The Rise of the Guptas-
The Gupta were another local power which emerged into prominence and established their supremacy over all the controlling power.  Rich Literary, Archaeological sources provide us important information about the Gupta age. But we do not know much about the origin and the early history of Guptas. K. P. Jaiswal however is of the opinion that they were Punjabi Jats. We learn from the Vishnu Purana that the Gupta were Vaishyas. Dr Romilla Thapar is of the view that they were wealthy land-lords who gradually captured political power. Dr Dodwell says that the Guptas were people of humble origen, while Dr H. C. Raychoudhary says that they they were Brahmins. Dr Majumdar asserts that the Guptas were positively Kashatriyas.  Gupta families existed in India from very early  times,  the names of the officers ending in Gupta are found in the records of the Satavahanas. The Bharhut Pillar inscription of the Sunga period refers to the son of Rajan Visadeva as Gotiputa, indicating that his queen was a Gaupti. She belonged to the Gupta family. The genealogical account of the Guptas says that Samudra-Gupta was “the son of the son’s son of the Maharaja, the illustrious (Sri) Gupta; the son’s son of the Maharaja, the illustrious (Sri) Ghatotkacha; the son of the Maharajadhiraja, the illustrious (Sri) Chandra-Gupta, and the daughter’s son Lichchhavi begotten on the Mahadevi Kumaradevi”.

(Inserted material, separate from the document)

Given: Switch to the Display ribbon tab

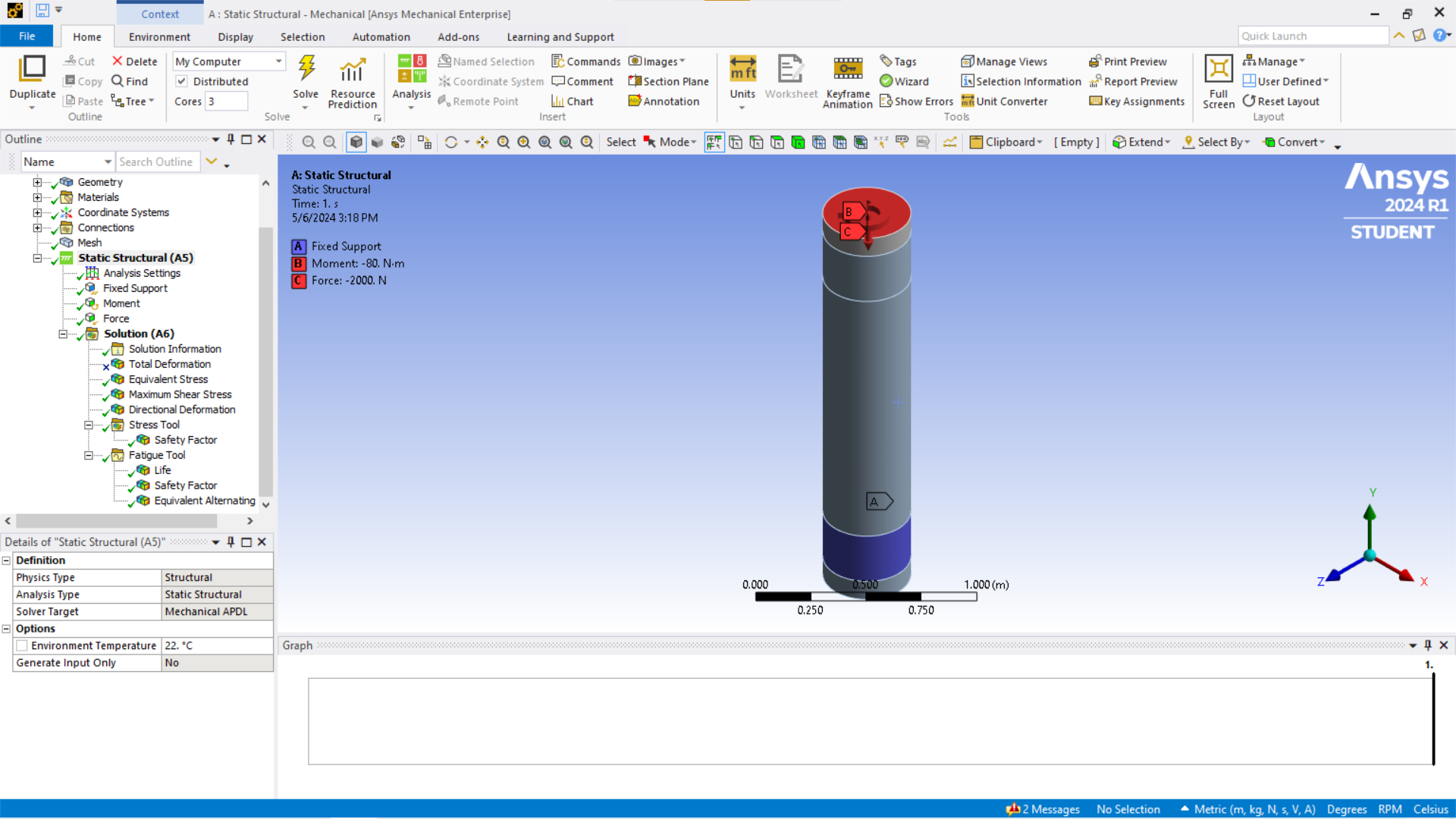Looking at the screenshot, I should (235, 36).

Sri Gupta or Gupta was the founder of the Gupta dynasty, his son was Ghatotkacha; these rulers were Maharaja, and were local princes of Magadha. Their original kingdom comprised a portion of Bengal; I-tsing who visited India during the period 671-695 A. D. says that a king Sri Gupta built a temple for the Chinese priests and granted twenty-four villages as an endowment for its maintenance; the temple was situated about forty yojanas to the east of Nalanda. Allan, identified this king Sri- Gupta, with Gupta, the founder of the Gupta dynasty. (Catalogue of Coins of the Gupta Dynasties and of  Sasanka, King of Gauda, p. XV). But this identification is not certain because I-tsing places Sri-Gupta about five hundred years before his time whereas the founder of the Gupta dynasty can not  be placed more than four hundred years before he wrote. Allan does not consider it as a serious objection on the ground that the Chinese pilgrim gave the statement on the authority of a tradition coming from ancient times by old men. The identification of I-tsing’s Sri-Gupta with the founder of the Gupta dynasty may he probable, but is not absolutely certain. The kingdom of Gupta comprised a postion of North and West Bengal (The Vakataka- Gupta Age, p. 118, 120, The Classical Age, p. 2: History of Bengal- I, R. C. Majumdar, pp. 67-70.), and existed in the early part of the third century A. D. It is impossible to say anything about the antecedents of the family of Maharaja Gupta. Two Seals (Ibid p.121), one with the legend Gutasya (in mixed Sanskrit and Prakrit) and the other with Sanskrit legend Sriguptasya have been found. The latter might belong to the founder of the Gupta family. The second ruler was Ghatotkacha. We have no definite information about their exact status. The two rulers are referred to in the Gupta records as Maharaja. The above title was often borne by feudatory chiefs, so it has been remarked that both Gupta and Ghatotkacha were subordinate rulers (The Vakataka-Gupta Age, p. 117, V. A. Smith, E. H. I. p. 295-96). But no paramount ruler existed in that period: so it is not unlikely that the first two Gupta kings were independent though their kingdom was small. In the two records of the Vakataka queen Prabhavati – Gupta, daughter of Chandra-Gupta II, Ghatotkacha is said to be the first Gupta king. The second ruler of Gupta dynasty was of some importance.